▶ Problem details
Take the lines from the one with "Task: Click the composer history icon" to the end of the listing, both ends included, and quote them exactly, leaving pictures out.

▶ Exercise material
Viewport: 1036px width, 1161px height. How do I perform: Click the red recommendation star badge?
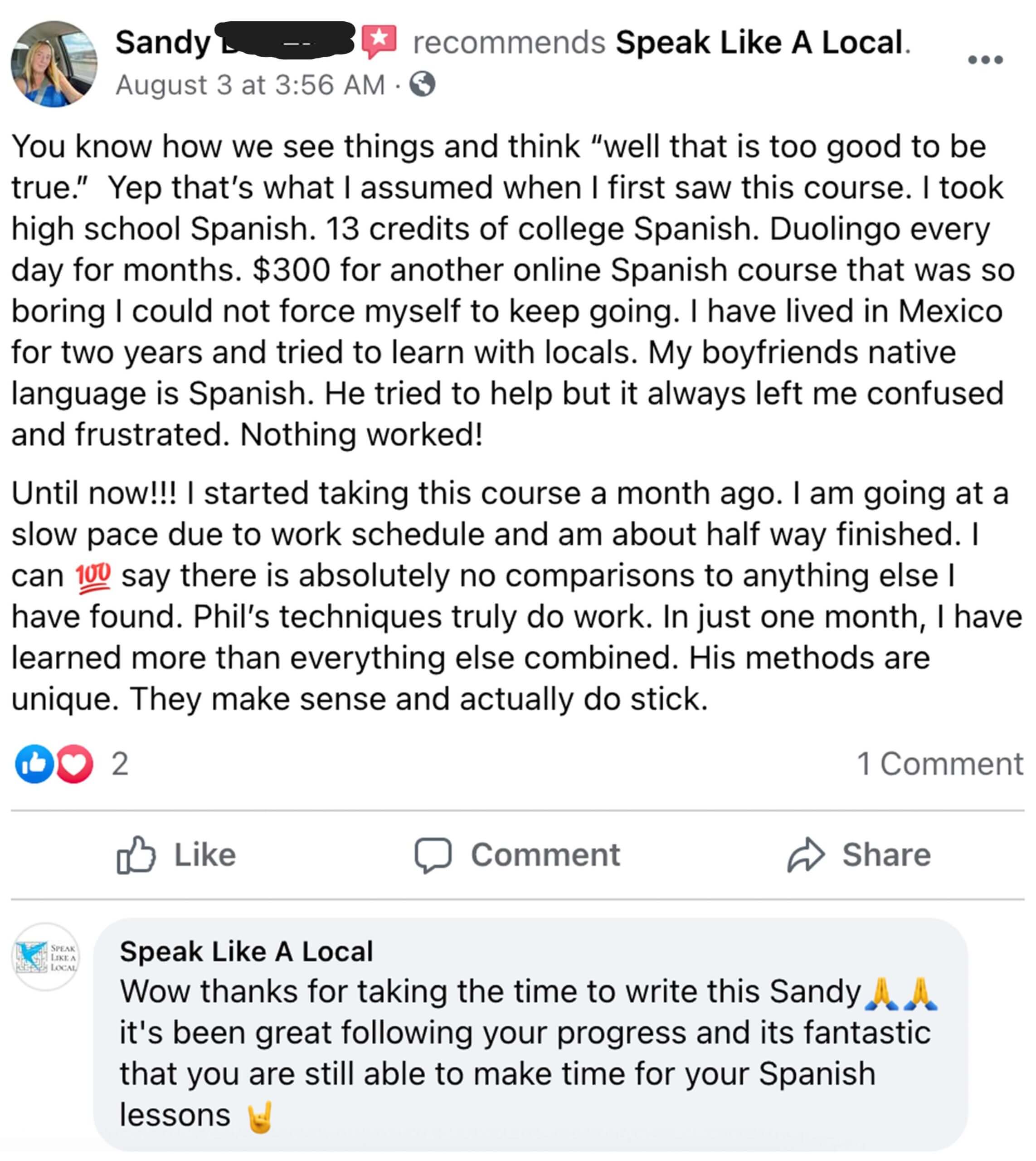pos(379,40)
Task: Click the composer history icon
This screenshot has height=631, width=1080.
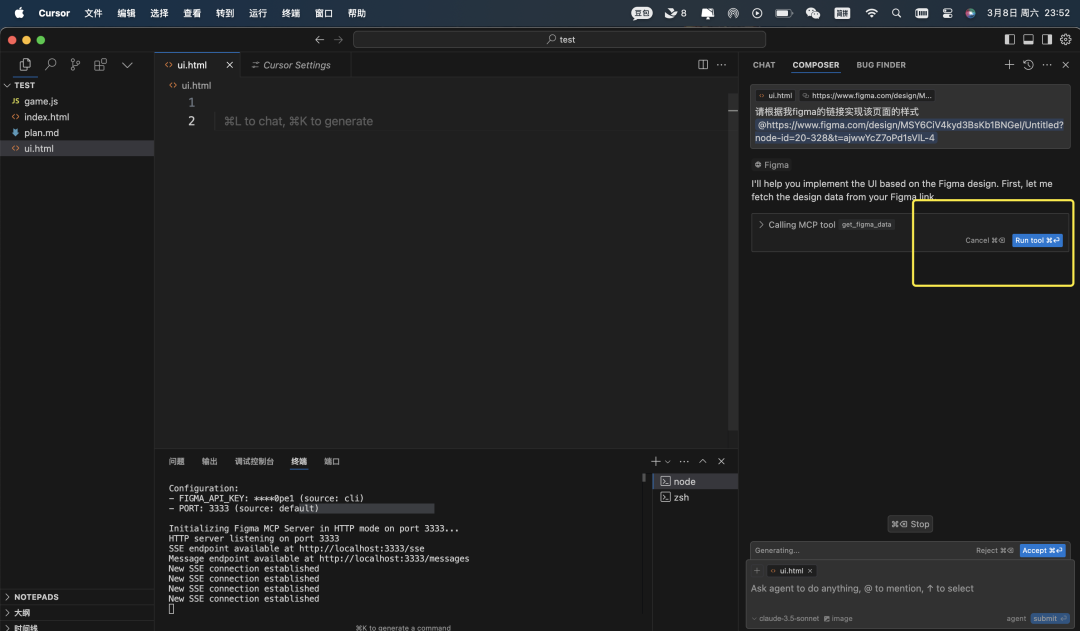Action: tap(1028, 65)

▶ Result
Task: Click the composer history icon
This screenshot has height=631, width=1080.
Action: tap(1028, 65)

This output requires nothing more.